Corporate dominance and its downfall
Largely, mega-corporations (or enterprises) that were built in the early aughts maintain their dominance via acquisition. It's rare that they actually innovate organically, although some like Google are able to maintain some sort of internal innovation cycle alongside acquisitions.
Acquisitions depend on a very expensive process that involves assimilating software, employees, and infrastructure over time - some of which never quite complete or end in disaster. I've gotten to see this process first-hand and I was also around long enough ago to watch companies age and slow down. The slow down companies experience at a certain size relates mostly to the complexity of delivering software on the companies ever-evolving systems intermixed with a complex web of ever-changing demands and needs. That's to say, all things become more complex. Leaders, engineering and otherwise, spend a lot more time forming easy-to-understand social interfaces between teams to build easy-to-understand technical interfaces between those teams. Those relationships require nurturing and maintenance the way that a good friendship does. This all has to happen before a programmer can even think about touching hands to keyboard.
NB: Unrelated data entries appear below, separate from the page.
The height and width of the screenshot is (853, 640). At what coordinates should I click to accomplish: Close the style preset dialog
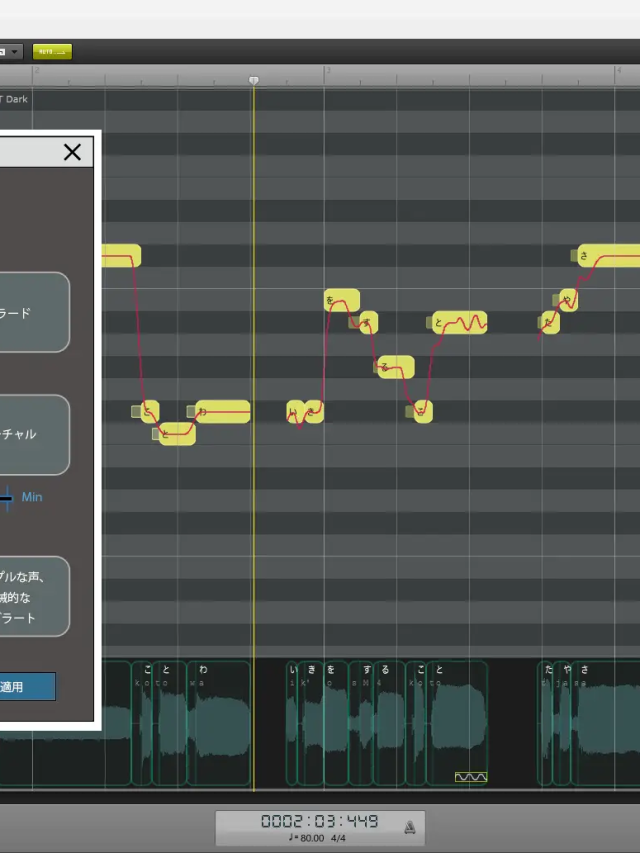72,152
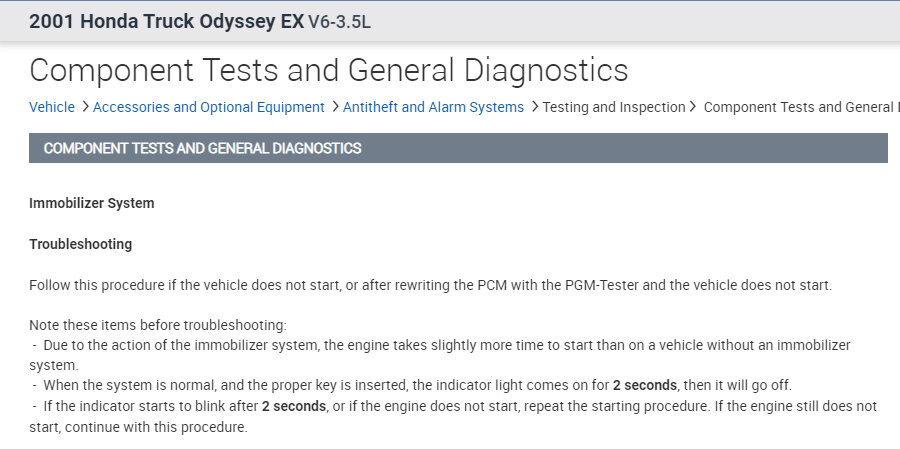Open Antitheft and Alarm Systems breadcrumb
Viewport: 900px width, 449px height.
[433, 107]
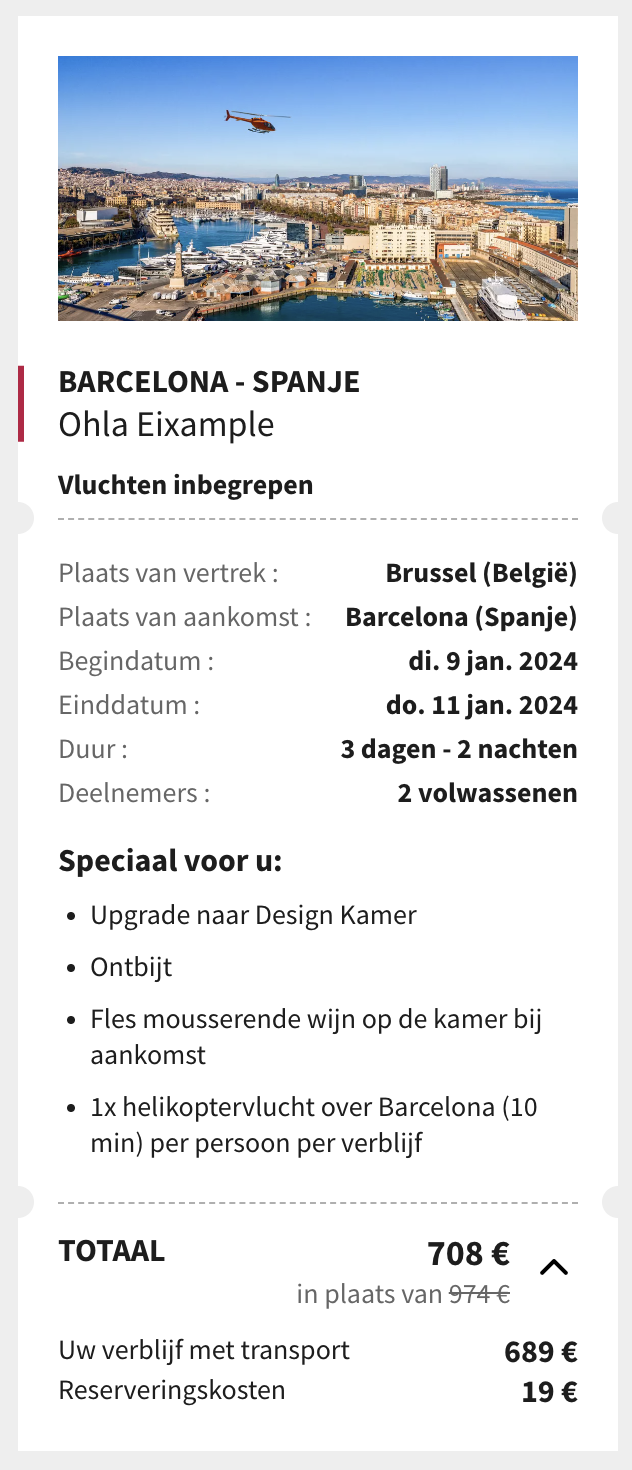Viewport: 632px width, 1470px height.
Task: Click the Reserveringskosten 19 € line
Action: (318, 1391)

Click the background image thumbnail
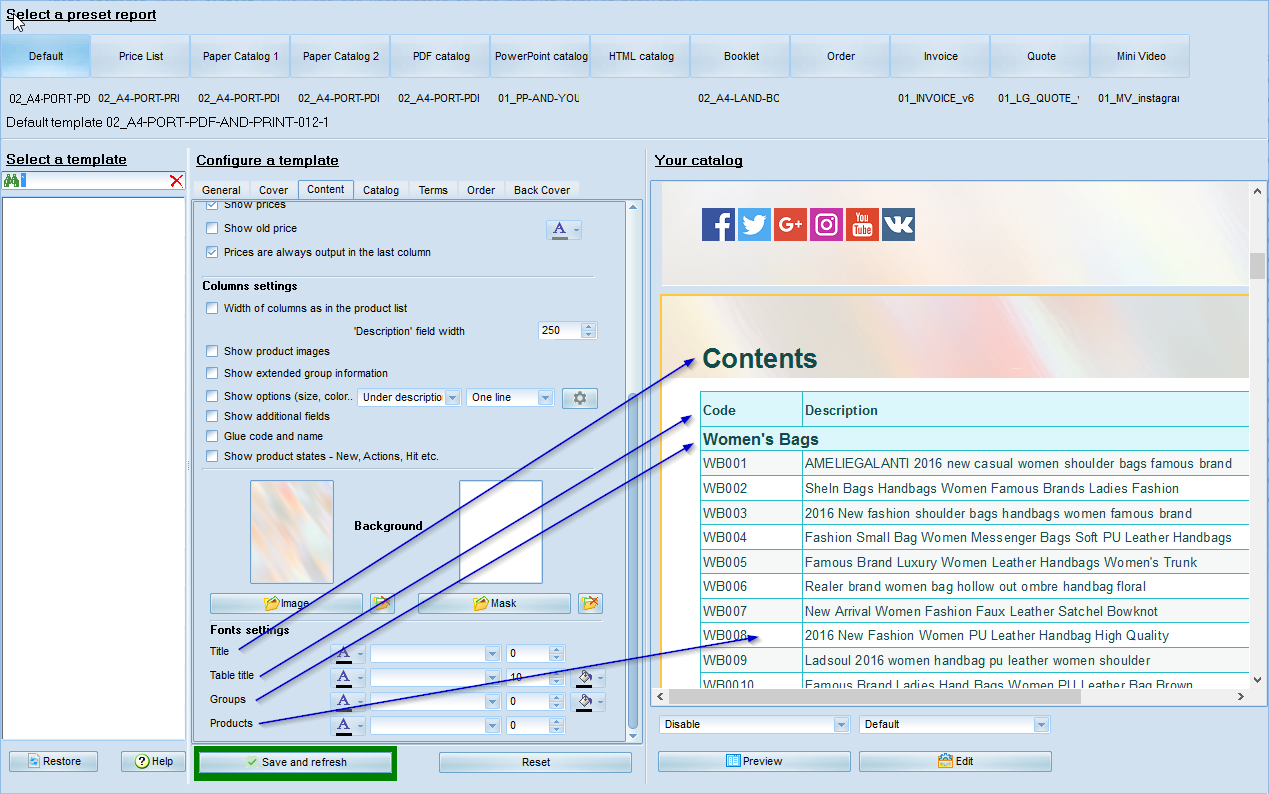292,531
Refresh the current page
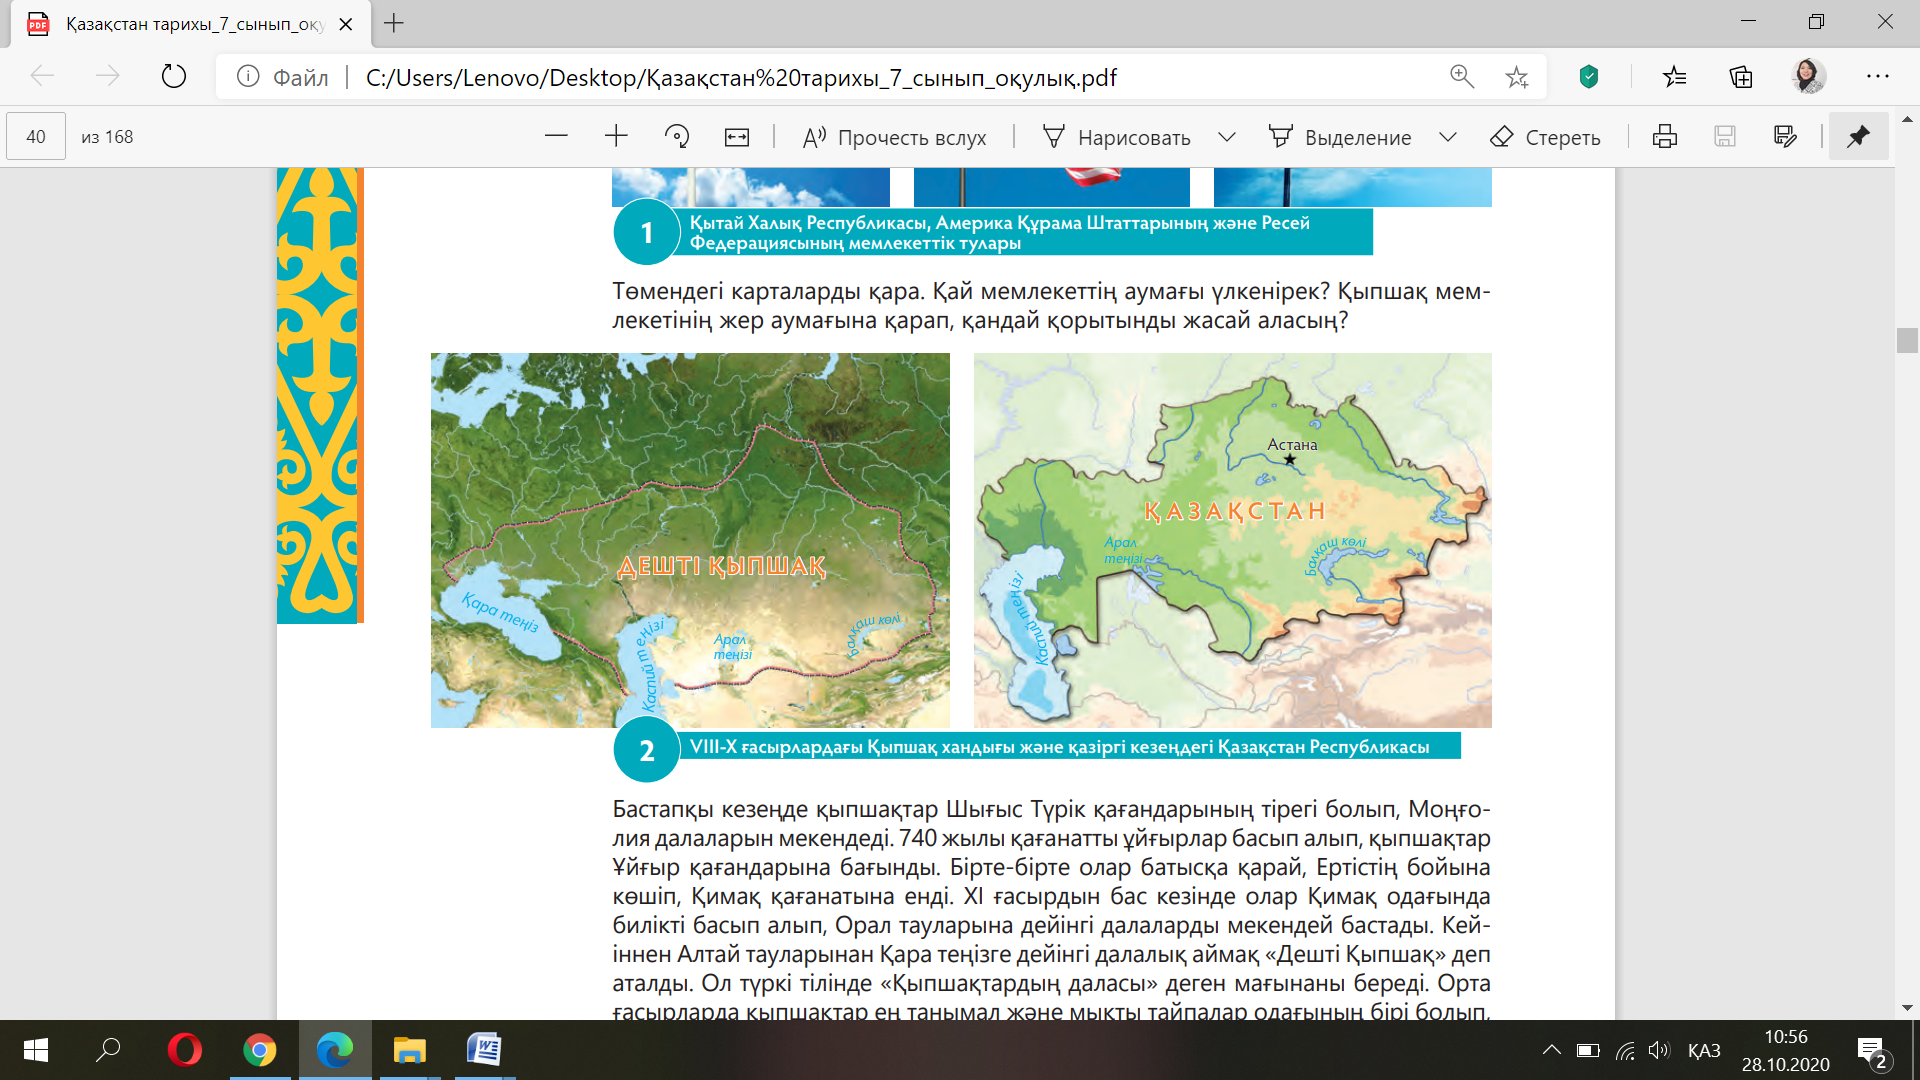 pos(174,77)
This is all to say that the viability of large scale organizations is threatened by its increasingly large social model that continues to evolve and change under the feat of the people who do the work as well as those who ensure that the work gets done.
My prediction for the future is that companies with a smaller, more nimble and fluid social structure will now have the tools to build increasingly complex products with the tools they have available like the industrial revolutionists, wood workers, and indie game developers before them. In some way, my prediction is a disruption of those who used to consider themselves disruptors of industry.